● **Directions**
What you return must match the data exactly, line for line.

BEGIN

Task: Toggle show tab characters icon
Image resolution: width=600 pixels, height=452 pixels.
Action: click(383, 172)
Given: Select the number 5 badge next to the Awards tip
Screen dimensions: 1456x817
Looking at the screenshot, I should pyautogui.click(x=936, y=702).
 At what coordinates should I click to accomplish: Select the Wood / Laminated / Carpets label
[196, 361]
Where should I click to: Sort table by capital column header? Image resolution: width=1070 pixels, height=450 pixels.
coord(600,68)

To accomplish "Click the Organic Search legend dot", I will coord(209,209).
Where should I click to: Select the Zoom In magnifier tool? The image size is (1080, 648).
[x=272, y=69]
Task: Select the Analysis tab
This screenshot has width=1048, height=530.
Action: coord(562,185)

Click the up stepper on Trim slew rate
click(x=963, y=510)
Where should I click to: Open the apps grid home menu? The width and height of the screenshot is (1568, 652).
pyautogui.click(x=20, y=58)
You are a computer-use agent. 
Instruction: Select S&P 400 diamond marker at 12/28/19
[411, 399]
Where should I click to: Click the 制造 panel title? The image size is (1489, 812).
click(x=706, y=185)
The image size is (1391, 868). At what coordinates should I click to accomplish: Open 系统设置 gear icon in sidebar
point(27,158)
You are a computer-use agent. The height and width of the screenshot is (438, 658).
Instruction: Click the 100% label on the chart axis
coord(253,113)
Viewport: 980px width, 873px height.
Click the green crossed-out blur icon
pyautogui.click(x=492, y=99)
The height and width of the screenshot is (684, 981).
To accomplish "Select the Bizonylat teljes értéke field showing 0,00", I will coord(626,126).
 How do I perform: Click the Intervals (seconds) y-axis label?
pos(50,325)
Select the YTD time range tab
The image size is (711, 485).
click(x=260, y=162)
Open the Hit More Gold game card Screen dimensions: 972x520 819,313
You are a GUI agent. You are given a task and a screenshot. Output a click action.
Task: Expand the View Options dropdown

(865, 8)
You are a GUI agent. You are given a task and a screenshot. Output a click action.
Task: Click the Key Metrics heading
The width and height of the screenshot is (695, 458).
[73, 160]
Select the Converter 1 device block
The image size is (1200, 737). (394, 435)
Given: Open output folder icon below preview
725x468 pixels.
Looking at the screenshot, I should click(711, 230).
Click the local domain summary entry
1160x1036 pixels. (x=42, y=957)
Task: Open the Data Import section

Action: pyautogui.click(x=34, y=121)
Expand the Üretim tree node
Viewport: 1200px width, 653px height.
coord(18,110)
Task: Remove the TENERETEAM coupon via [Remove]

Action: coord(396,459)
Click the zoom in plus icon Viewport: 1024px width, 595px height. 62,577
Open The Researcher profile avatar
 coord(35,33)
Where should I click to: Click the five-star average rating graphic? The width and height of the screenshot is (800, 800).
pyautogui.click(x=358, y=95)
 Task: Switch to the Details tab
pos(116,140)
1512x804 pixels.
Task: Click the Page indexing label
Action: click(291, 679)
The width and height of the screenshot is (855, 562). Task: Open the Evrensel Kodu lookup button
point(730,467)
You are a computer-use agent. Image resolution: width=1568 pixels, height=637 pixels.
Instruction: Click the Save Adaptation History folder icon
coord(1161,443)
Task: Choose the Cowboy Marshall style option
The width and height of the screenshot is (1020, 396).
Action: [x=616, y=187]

END

● **Reply**
Task: Toggle show tab characters icon
Image resolution: width=600 pixels, height=452 pixels.
Action: click(383, 172)
Given: Select the number 5 badge next to the Awards tip
Screen dimensions: 1456x817
Looking at the screenshot, I should pyautogui.click(x=936, y=702).
 At what coordinates should I click to accomplish: Select the Wood / Laminated / Carpets label
[196, 361]
Where should I click to: Sort table by capital column header? Image resolution: width=1070 pixels, height=450 pixels.
coord(600,68)

To accomplish "Click the Organic Search legend dot", I will coord(209,209).
Where should I click to: Select the Zoom In magnifier tool? The image size is (1080, 648).
[x=272, y=69]
Task: Select the Analysis tab
This screenshot has width=1048, height=530.
Action: coord(562,185)

Click the up stepper on Trim slew rate
click(x=963, y=510)
Where should I click to: Open the apps grid home menu? The width and height of the screenshot is (1568, 652).
pyautogui.click(x=20, y=58)
You are a computer-use agent. 
Instruction: Select S&P 400 diamond marker at 12/28/19
[411, 399]
Where should I click to: Click the 制造 panel title? The image size is (1489, 812).
click(x=706, y=185)
The image size is (1391, 868). At what coordinates should I click to accomplish: Open 系统设置 gear icon in sidebar
point(27,158)
You are a computer-use agent. The height and width of the screenshot is (438, 658).
Instruction: Click the 100% label on the chart axis
coord(253,113)
Viewport: 980px width, 873px height.
Click the green crossed-out blur icon
pyautogui.click(x=492, y=99)
The height and width of the screenshot is (684, 981).
To accomplish "Select the Bizonylat teljes értéke field showing 0,00", I will coord(626,126).
 How do I perform: Click the Intervals (seconds) y-axis label?
pos(50,325)
Select the YTD time range tab
The image size is (711, 485).
click(x=260, y=162)
Open the Hit More Gold game card Screen dimensions: 972x520 819,313
You are a GUI agent. You are given a task and a screenshot. Output a click action.
Task: Expand the View Options dropdown

(865, 8)
You are a GUI agent. You are given a task and a screenshot. Output a click action.
Task: Click the Key Metrics heading
The width and height of the screenshot is (695, 458).
[73, 160]
Select the Converter 1 device block
The image size is (1200, 737). (394, 435)
Given: Open output folder icon below preview
725x468 pixels.
Looking at the screenshot, I should click(711, 230).
Click the local domain summary entry
1160x1036 pixels. (x=42, y=957)
Task: Open the Data Import section

Action: pyautogui.click(x=34, y=121)
Expand the Üretim tree node
Viewport: 1200px width, 653px height.
coord(18,110)
Task: Remove the TENERETEAM coupon via [Remove]

Action: coord(396,459)
Click the zoom in plus icon Viewport: 1024px width, 595px height. 62,577
Open The Researcher profile avatar
 coord(35,33)
Where should I click to: Click the five-star average rating graphic? The width and height of the screenshot is (800, 800).
pyautogui.click(x=358, y=95)
 Task: Switch to the Details tab
pos(116,140)
1512x804 pixels.
Task: Click the Page indexing label
Action: click(291, 679)
The width and height of the screenshot is (855, 562). Task: Open the Evrensel Kodu lookup button
point(730,467)
You are a computer-use agent. Image resolution: width=1568 pixels, height=637 pixels.
Instruction: Click the Save Adaptation History folder icon
coord(1161,443)
Task: Choose the Cowboy Marshall style option
The width and height of the screenshot is (1020, 396).
Action: [x=616, y=187]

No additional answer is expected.